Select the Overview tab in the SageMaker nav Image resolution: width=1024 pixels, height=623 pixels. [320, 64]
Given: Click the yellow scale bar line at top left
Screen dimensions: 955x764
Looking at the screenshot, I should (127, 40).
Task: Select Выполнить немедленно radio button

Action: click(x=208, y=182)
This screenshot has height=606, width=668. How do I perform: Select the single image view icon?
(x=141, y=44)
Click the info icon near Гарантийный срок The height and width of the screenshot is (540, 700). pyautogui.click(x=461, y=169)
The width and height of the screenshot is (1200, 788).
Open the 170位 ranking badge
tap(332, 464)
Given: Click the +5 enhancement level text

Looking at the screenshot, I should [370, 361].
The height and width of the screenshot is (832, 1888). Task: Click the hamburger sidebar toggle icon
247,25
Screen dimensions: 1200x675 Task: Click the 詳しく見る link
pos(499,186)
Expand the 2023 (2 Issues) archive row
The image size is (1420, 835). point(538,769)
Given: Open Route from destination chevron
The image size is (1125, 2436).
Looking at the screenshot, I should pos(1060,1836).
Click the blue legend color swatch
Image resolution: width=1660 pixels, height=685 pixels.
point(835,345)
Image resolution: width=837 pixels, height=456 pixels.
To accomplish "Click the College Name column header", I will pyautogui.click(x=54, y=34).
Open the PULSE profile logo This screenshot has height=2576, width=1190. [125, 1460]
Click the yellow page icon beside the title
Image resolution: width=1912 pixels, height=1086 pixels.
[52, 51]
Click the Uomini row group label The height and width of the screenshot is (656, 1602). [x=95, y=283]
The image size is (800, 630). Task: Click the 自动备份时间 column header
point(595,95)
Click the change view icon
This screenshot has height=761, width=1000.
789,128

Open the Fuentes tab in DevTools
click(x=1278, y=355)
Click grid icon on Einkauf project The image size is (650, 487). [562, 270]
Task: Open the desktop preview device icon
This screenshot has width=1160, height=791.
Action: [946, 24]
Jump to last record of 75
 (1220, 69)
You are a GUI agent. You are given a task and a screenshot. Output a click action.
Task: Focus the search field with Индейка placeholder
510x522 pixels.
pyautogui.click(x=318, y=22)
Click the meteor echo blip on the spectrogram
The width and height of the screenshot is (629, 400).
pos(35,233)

^^^^

**WHAT IS BEING ASKED:** Select all lines with the word "yellow" from the entries above.

**ANSWER SECTION:**
Given: Click the yellow scale bar line at top left
Click the yellow page icon beside the title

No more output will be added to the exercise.